3. By applying to an otherwise authorized conversion or exchange of outstanding shares of its capital stock some or all of the capital represented by the shares being converted or exchanged, or some or all of any capital that has not been allocated to any particular class of its capital stock, or both, to the extent that such capital in the aggregate exceeds the total aggregate par value or the stated capital of any previously unissued shares issuable upon such conversion or exchange; or,

4. By transferring to surplus (i) some or all of the capital not represented by any particular class of its capital stock; (ii) some or all of the capital represented by issued shares of its par value capital stock, which capital is in excess of the aggregate par value of such shares; or (iii) some of the capital represented by issued shares of its capital stock without par value.

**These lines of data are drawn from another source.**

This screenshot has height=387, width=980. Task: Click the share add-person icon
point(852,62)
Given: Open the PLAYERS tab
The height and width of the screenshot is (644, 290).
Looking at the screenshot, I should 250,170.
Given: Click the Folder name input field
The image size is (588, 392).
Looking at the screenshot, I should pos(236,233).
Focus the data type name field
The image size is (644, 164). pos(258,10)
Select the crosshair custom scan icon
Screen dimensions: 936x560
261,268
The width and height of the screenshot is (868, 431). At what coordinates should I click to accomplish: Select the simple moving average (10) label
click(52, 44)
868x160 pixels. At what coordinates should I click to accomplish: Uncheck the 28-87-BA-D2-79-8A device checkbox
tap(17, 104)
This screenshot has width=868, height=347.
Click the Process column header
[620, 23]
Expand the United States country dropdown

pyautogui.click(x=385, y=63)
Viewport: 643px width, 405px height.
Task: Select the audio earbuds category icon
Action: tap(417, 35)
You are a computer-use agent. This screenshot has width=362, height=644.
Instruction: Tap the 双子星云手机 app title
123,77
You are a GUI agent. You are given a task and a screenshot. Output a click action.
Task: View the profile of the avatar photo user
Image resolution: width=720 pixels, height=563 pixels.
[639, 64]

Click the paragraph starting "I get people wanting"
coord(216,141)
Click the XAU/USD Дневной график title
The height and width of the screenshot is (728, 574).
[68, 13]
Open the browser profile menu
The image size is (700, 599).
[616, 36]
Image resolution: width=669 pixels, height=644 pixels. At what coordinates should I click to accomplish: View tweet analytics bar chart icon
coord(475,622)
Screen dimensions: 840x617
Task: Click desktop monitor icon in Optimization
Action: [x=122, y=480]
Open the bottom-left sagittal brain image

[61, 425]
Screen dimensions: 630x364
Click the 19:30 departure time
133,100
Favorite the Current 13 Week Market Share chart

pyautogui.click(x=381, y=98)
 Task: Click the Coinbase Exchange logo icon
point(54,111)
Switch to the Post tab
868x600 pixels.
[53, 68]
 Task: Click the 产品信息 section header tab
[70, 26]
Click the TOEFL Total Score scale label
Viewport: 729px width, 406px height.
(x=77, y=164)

(b) Notwithstanding the other provisions of this section, no reduction of capital shall be made or effected unless the assets of the corporation remaining after such reduction shall be sufficient to pay any debts of the corporation for which payment has not been otherwise provided, and the certificate required by subsection (c) of this section shall so state. No reduction of capital shall release any liability of any stockholder whose shares have not been fully paid.

(c) Whenever capital of a corporation is to be reduced, such reduction shall not become effective until a certificate has been executed, acknowledged and filed and has become effective in accordance with section 103 of this title. Such certificate shall set forth the manner in and the extent to which the capital is to be reduced, including an identification of any shares of capital stock retired in connection with such reduction.

Section 10. Amend Section 253(c) of Title 8, Delaware Code, by striking said subsection in its entirety and substituting in lieu thereof a new subsection (c) to read as follows:

(c) The provisions of Section 251(d) of this title shall apply to a merger under this section, and the provisions of Section 251 (e) shall apply to a merger under this section in which the surviving corporation is the subsidiary corporation and is a corporation of this State. Any merger which effects any changes other than those authorized by this section or made applicable by this subsection shall be accomplished under the provisions of Section 251 or Section 252 of this title. The provisions of Section 262 of this title shall not apply to any merger effected under this section, except as provided in subsection (d) of this section."

Section 11. Amend Section 253 of Title 8, Delaware Code, by striking subsection (f) thereof in its entirety.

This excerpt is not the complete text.